Daniel Hannan, part time MEP and journalist, is waxing lyrical – actually, more like indignant – in his monthly column in the Sunday Telegraph today, proclaiming at the "bloody cheek" of the Lithuanian budget commissioner, Dalia Grybauskaite.
"They've only been here two minutes", complains Hannan, and the very first act of this ingrate Lithuanian is to demand that Britain give up its budget rebate.
For years we refused to recognise the Soviet occupation of Lithuania, storms the indignant Hannan, we held on to their gold reserves until there was an independent government to take them back, we were one of the first countries to support their application to join the EU. And what do they do the moment they are in?
Only later does Hannan try to be "fair" to Mrs Grybauskaite, noting recovering the rebate is in fact commission policy, and our own – well, British - Peter Mandelson is toeing the commission line.
Hannan does concede that an expanded EU needs an expanded budget and Mrs Grybauskaite wants an extra trillion euros – an almost unbelievable sum – to fund her various projects. And the only way she can get it is if Britain increases its contribution.
Grudgingly he also concedes that Mrs Grybauskaite has a point. When the new countries joined the EU, writes Hannan, they submitted to the whole panoply of Euro-corporatism: the social chapter, the 48-hour week, the CAP. Having lost their ability to export cheaply, it is natural that they should look to Brussels for compensation.
Now comes the brain wave. Hannan brightly suggests that "perhaps the greatest favour we could do them would be to withhold our payments.
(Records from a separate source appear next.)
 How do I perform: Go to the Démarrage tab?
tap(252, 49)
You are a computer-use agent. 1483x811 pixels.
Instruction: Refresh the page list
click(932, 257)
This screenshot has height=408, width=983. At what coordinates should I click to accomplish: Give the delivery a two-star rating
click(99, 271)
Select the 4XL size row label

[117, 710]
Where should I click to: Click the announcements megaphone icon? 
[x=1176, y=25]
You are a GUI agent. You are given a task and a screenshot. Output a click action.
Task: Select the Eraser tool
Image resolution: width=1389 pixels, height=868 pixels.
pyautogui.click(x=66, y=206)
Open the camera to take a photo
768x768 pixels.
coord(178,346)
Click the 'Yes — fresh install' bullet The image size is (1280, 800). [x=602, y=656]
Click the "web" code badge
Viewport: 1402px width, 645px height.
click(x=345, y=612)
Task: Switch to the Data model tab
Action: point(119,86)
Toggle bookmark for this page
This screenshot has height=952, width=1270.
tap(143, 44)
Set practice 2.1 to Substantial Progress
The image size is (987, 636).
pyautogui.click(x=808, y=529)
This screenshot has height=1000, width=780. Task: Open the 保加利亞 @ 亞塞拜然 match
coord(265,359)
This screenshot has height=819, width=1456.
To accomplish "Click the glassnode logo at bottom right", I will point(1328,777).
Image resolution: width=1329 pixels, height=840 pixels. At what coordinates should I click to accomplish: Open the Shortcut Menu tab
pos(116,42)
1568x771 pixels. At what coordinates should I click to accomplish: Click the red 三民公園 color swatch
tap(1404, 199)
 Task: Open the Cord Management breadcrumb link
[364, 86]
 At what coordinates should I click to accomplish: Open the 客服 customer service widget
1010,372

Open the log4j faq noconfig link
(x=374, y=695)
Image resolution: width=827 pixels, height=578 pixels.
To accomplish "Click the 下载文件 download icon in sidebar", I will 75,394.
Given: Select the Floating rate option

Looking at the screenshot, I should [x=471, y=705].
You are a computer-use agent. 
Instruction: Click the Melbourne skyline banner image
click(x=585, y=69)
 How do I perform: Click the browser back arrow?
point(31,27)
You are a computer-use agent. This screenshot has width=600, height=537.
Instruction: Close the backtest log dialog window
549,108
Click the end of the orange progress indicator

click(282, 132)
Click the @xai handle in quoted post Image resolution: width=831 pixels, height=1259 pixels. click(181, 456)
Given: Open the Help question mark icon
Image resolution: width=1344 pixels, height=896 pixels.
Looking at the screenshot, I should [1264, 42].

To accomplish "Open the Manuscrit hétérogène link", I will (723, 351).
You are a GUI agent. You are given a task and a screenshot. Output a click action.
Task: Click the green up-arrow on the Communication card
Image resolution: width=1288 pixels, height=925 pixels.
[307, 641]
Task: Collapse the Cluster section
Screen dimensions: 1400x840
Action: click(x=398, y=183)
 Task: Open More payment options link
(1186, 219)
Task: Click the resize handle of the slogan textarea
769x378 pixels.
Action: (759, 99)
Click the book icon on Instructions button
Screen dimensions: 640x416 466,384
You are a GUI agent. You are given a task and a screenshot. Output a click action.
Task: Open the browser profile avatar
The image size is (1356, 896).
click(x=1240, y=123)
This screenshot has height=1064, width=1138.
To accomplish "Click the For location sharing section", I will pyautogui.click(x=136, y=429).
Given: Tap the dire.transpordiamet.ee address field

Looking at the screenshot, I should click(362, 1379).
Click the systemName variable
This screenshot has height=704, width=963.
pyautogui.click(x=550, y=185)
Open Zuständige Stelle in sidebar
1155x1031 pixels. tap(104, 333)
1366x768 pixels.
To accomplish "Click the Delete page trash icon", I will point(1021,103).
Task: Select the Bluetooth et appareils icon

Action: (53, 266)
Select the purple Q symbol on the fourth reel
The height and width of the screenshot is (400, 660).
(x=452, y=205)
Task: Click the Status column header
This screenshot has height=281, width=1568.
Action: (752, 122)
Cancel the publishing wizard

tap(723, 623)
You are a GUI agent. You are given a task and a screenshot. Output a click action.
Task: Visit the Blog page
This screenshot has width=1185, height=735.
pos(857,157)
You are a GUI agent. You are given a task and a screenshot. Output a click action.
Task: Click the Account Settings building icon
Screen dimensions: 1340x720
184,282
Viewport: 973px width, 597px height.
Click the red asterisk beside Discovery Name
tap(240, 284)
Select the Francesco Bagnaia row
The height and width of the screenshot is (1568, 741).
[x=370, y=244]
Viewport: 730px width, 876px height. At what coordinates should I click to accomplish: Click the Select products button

They would then have to price themselves into the market by opting out of EU regulations, which might prompt an unravelling of the EU social model.
The Euro-sophists, Hannan says, will tell you that it is unfeasible. But many things that are said to be unfeasible are later feased. Just ask Margaret Thatcher. Yea, right, Hannan – don’t call us. We’ll call you.
Had he spent more time on the subject for which he is so highly paid, both from the coffers of the taxpayer and the Telegraph, he might have noticed that there is an interesting spat going on between Poland and Spain which could very well sideline the whole rebate argument.
This stems from the precise reason as to why Mrs Grybauskaite needs so much money. It is not only the need to fund various projects but also because the EU has to fund all those hand-outs by way of structural funds to the relatively less well countries of the Union, like Ireland… but particularly Spain, Poland and the rest of the enlargement countries.
These countries, together with Greece, had formed a loose alliance, alongside the commission, with Poland taking the role of spokesman (spokescountry?) for the other former communist satellites. But all the accession countries are conscious that, in order for the EU to fund them, Spain, as the largest beneficiary of EU handouts, must put some money in the kitty.
However, Spain being Spain, has decided it wants to keep the money flowing, leaving only the scraps for the new entrants. And this, according to the Polish daily, Gazeta Wyborcza, is not acceptable to the Polish government.
From being a central member of the "more money" alliance, it has now told Spain it "is not ruling out the possibility of changing its strategy completely in negotiating the European Union's 2007-2013 budget, and joining the coalition of countries opting for a reduction in EU spending."
"We will have no difficulty leaving the Spaniards alone with their problems, if we find out that their financial needs are to be satisfied at our cost," says Jaroslaw Pietras, the minister of European affairs.
With Spain out in the cold, the Polish government is then prepared to support the EU budget's net contributors (Germany, France, Britain, Sweden, Austria and Holland), in exchange for a guarantee that subsidies for the EU's new member states will be left untouched.
Should this happen, Mrs Gazeta Wyborcza may not need that money after all and can leave the Brtish rebate alone. Hannan can then pick on something else to wax indignant about.